#### Instructions for the task
Send back the line that contains "Given: Click Loại bỏ for do thu thao" and all lines following it through the end of the data below, exactly, omitting pictures.

#### Saved data entries
::::::::::

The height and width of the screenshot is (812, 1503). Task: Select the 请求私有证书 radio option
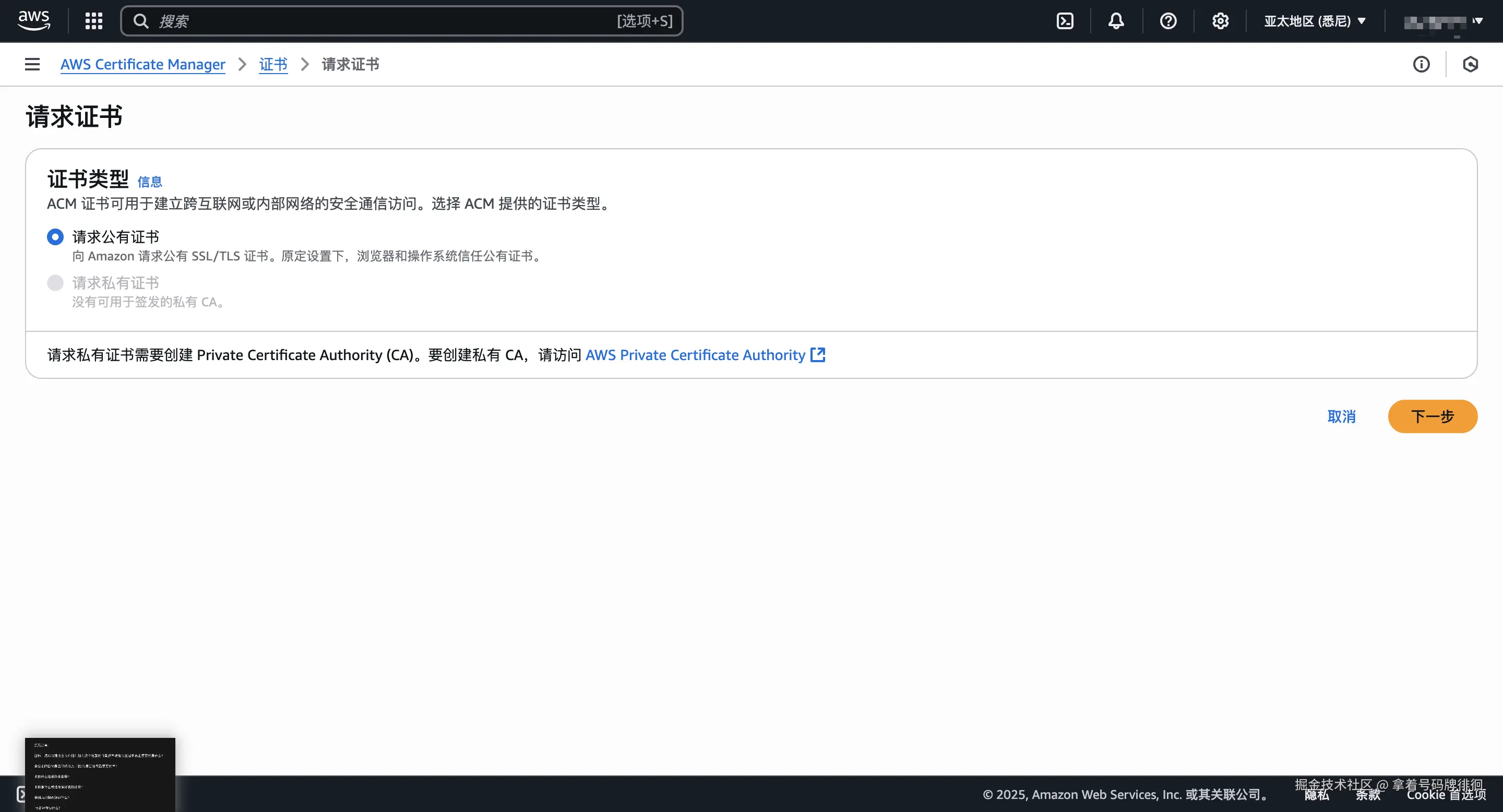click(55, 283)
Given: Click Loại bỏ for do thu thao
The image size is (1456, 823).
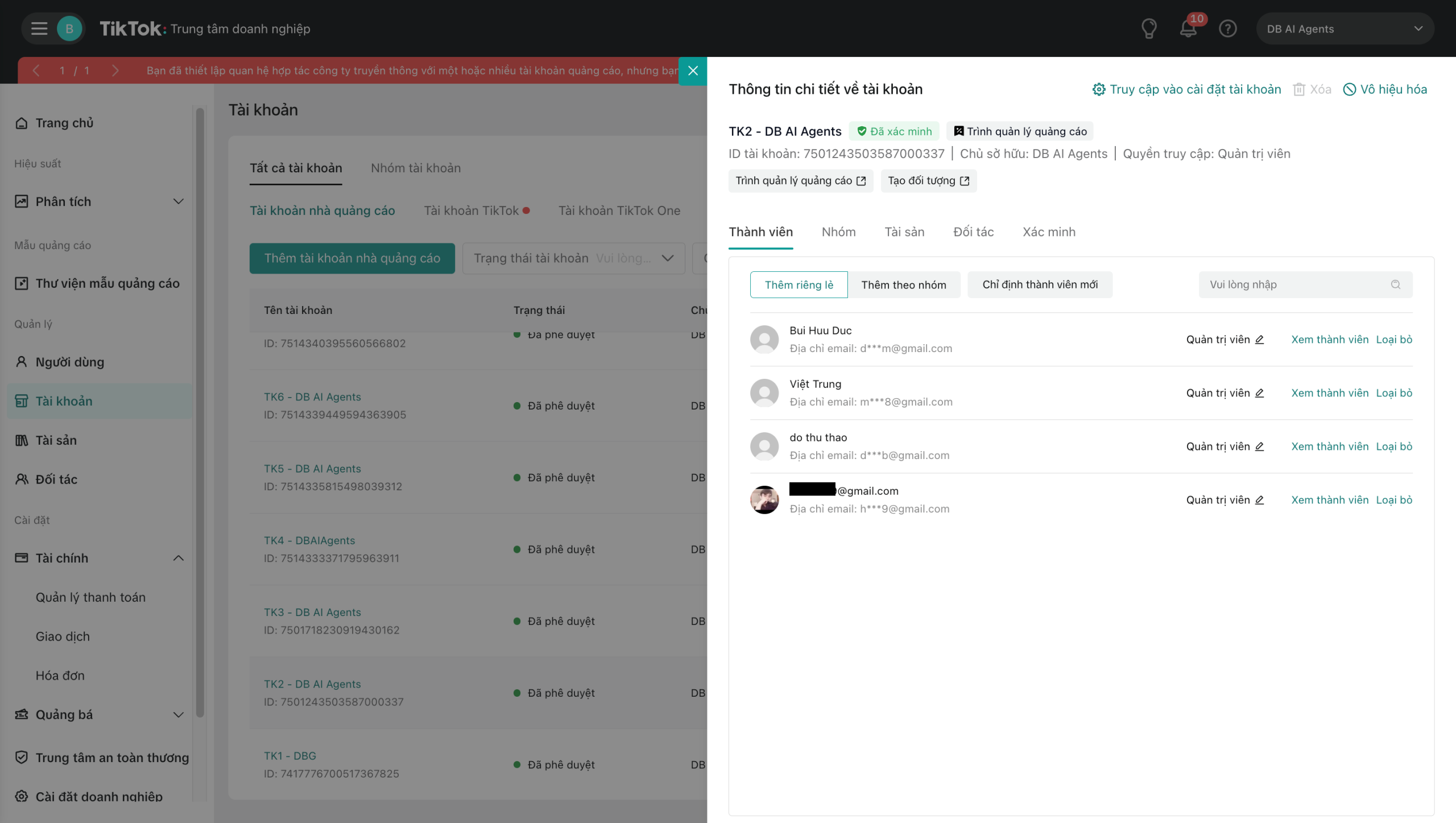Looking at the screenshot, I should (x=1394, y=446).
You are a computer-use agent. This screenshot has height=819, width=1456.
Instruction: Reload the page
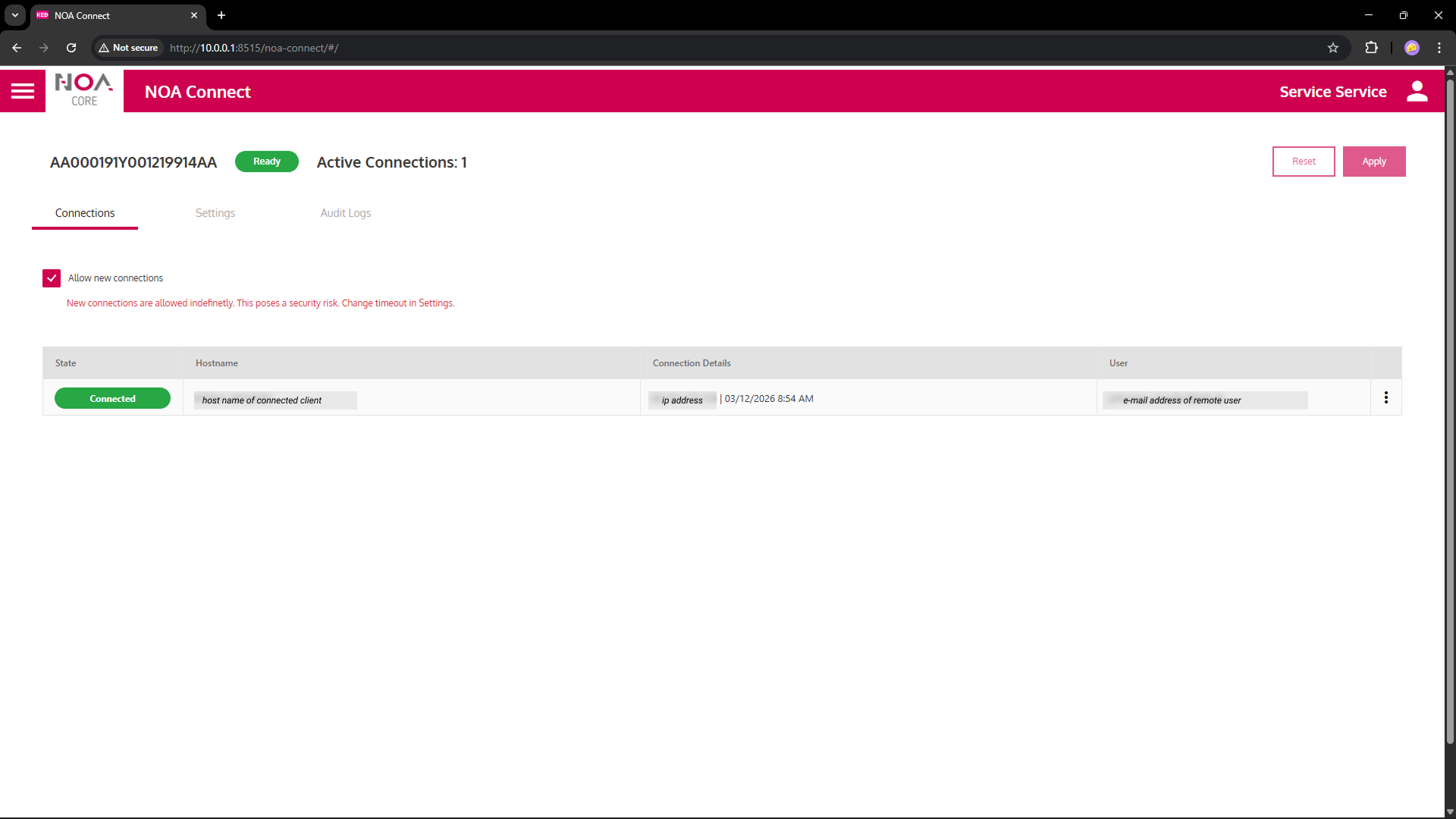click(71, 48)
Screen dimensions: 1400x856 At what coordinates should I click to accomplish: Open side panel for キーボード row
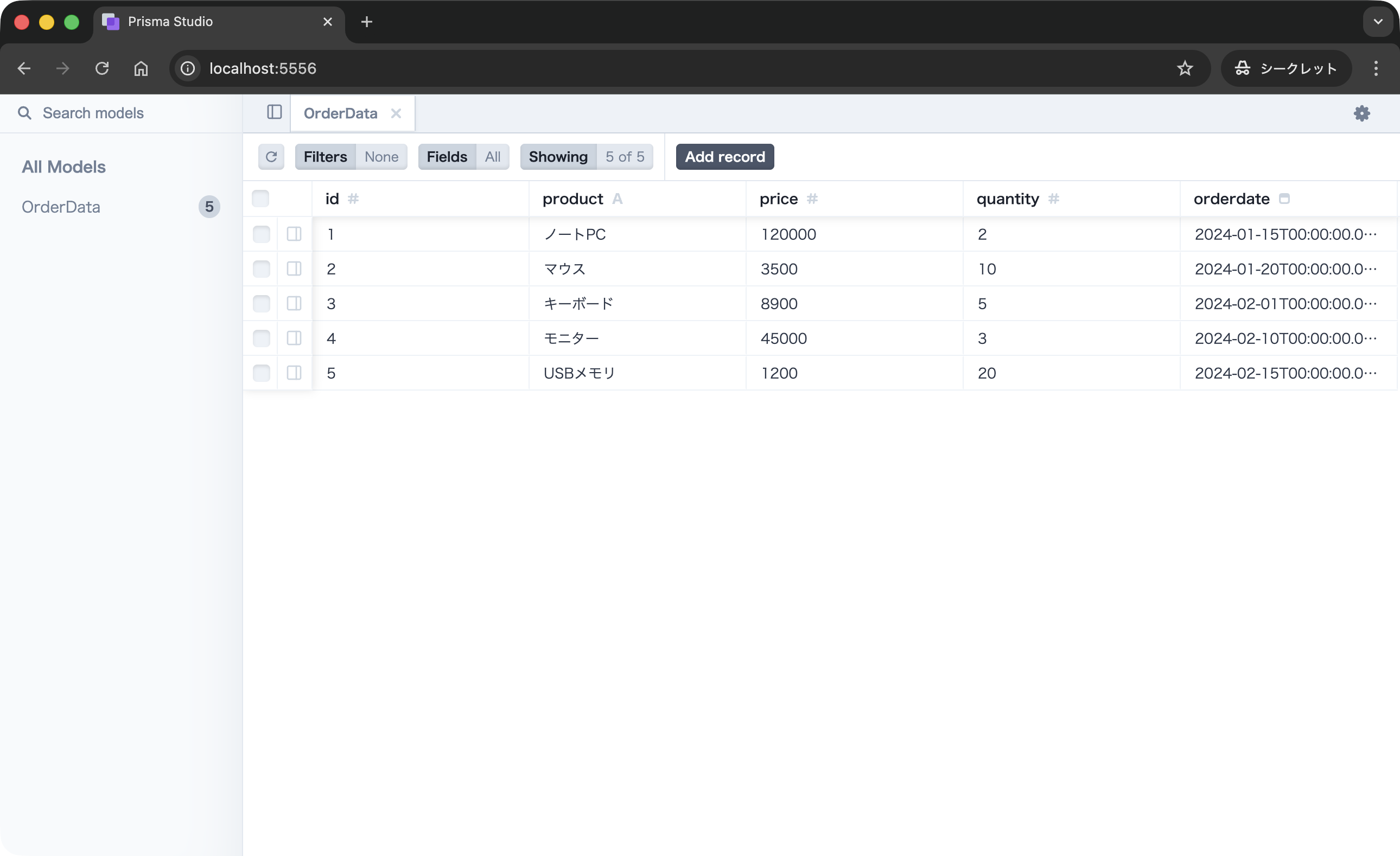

::::::::::

#### Response box
Given: Click Loại bỏ for do thu thao
The image size is (1456, 823).
Looking at the screenshot, I should (x=1394, y=446).
You are a computer-use agent. This screenshot has height=819, width=1456.
Instruction: Reload the page
click(71, 48)
Screen dimensions: 1400x856 At what coordinates should I click to accomplish: Open side panel for キーボード row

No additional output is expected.